Swedroe: Which Factors Really Matter To Investors

November 30, 2016

In a recent article, I discussed the findings from a study by Brad Barber, Xing Huang and Terrance Odean, “Which Factors Matter to Investors? Evidence from Mutual Fund Flows,” which appeared in the October 2016 issue of The Review of Financial Studies.

In their paper, the authors investigated whether investors tend to consider common equity factors when assessing mutual fund managers. In other words, do investors attempting to identify a skilled active manager strip out the returns that can be traced to a mutual fund’s exposure to the investment factors known to explain cross-sectional equity returns?

In a perfectly rational world, fund flows should only respond to alpha, and not what is simply beta (loading on, or exposure to, a factor). They found, however, that the single-factor capital asset pricing model (CAPM), with market beta as its sole explanatory factor, did the best job of predicting fund-flow relations.
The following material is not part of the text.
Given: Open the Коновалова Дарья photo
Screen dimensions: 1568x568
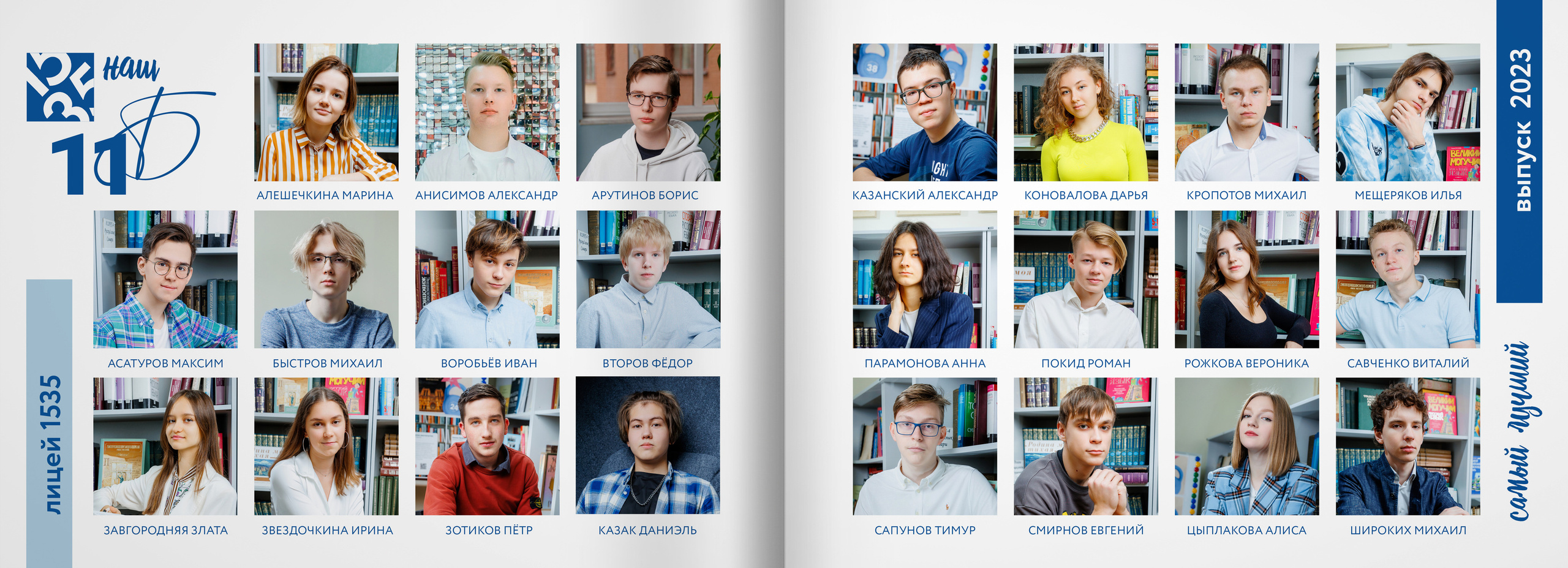Looking at the screenshot, I should pos(1086,112).
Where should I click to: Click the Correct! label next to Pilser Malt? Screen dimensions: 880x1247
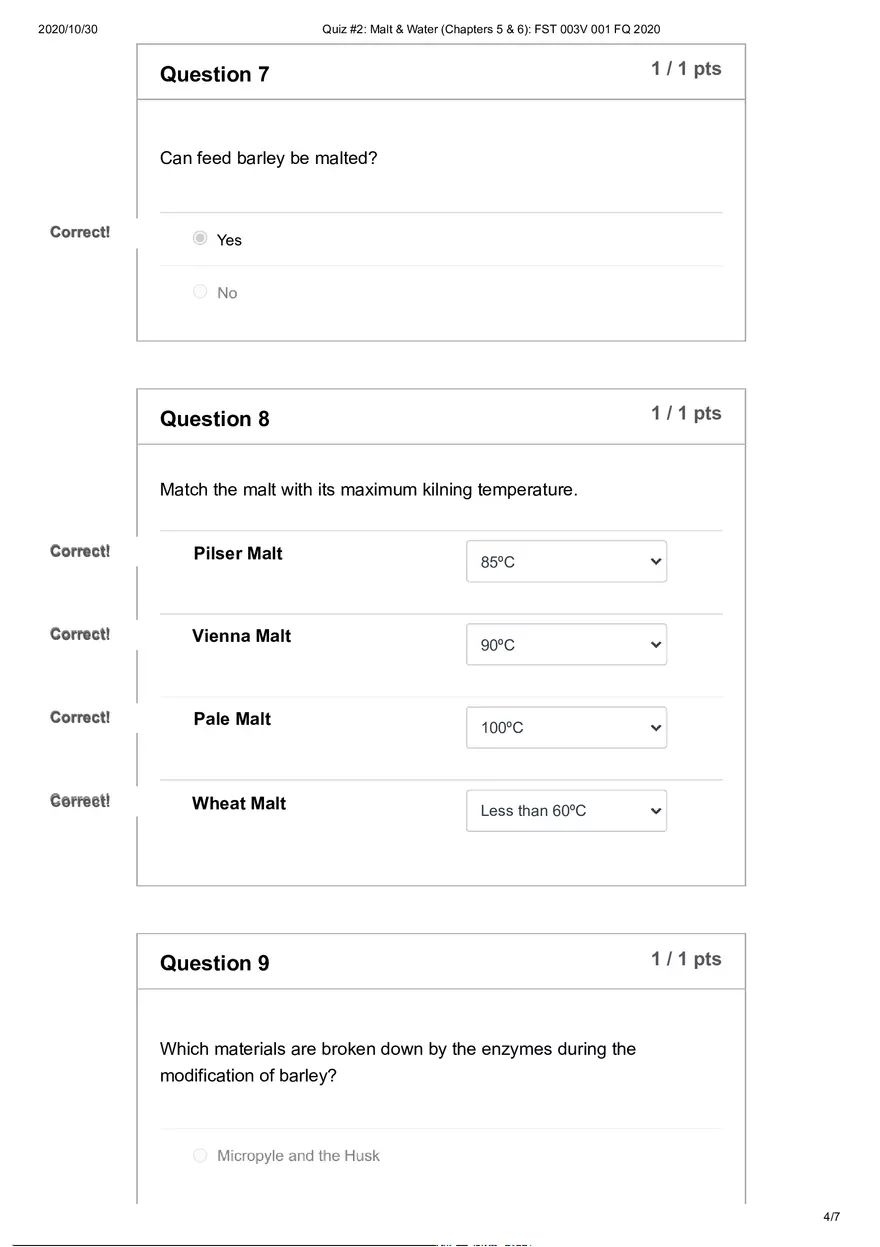(79, 550)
Market Risk Correlation To Fund Flows

This result implies that investors primarily tend to consider mutual funds’ market risk when evaluating performance, and that it is positively correlated with fund flows. The authors found that while investors do not completely ignore other factors that affect fund performance, they place less emphasis on the size and value factors than they do on market risk. In addition, they found no evidence that investors pay attention to the momentum factor.

Interestingly, Barber, Huang and Odean also found that investors who buy mutual funds from the broker-sold channel respond more to factor-related returns than investors buying in the direct-sold channel. This means that investors in the former channel are likely attributing returns to fund managers’ skill rather than to the factors that are responsible for the returns. The results are consistent with the notion that investors in the broker-sold channel are less sophisticated in their assessment of fund performance than investors in the direct-sold channel.

Furthermore, the authors found that investors buying in the direct-sold channel, as well as wealthier investors (more sophisticated investors), use more sophisticated models to assess fund managers’ skill, taking into account a fund’s exposure to factors (such as size and value) rather than attributing the excess returns to manager skill.

‘Unaware Of Other Factors That Drive Returns’

Barber, Huang and Odean concluded: “Our empirical analysis has revealed that investors behave as if they are concerned about market risk, but are largely unaware of other factors that drive equity returns. We have found some evidence that investors attend to the value, size, and industry tilts of a fund when assessing managerial skill, but these effects are much weaker than those we observed for a fund’s beta. Moreover, we have found that investors strongly respond to the factor-related return associated with a fund’s Morningstar-style category. Since the category-level return is not under the control of the manager, this result suggests some mutual fund investors confuse a fund’s category-level performance and manager skill.”

The authors also observed that, when evaluating a fund, investors must first know the factor-related return in order to adjust for it. They write: “Sophisticated investors will seek out this information. But less sophisticated investors may not be aware of size, value, momentum, or industry returns. The market’s performance, however, is ubiquitously reported. This may be one reason why investors do pay attention to market risk when evaluating mutual fund managers.”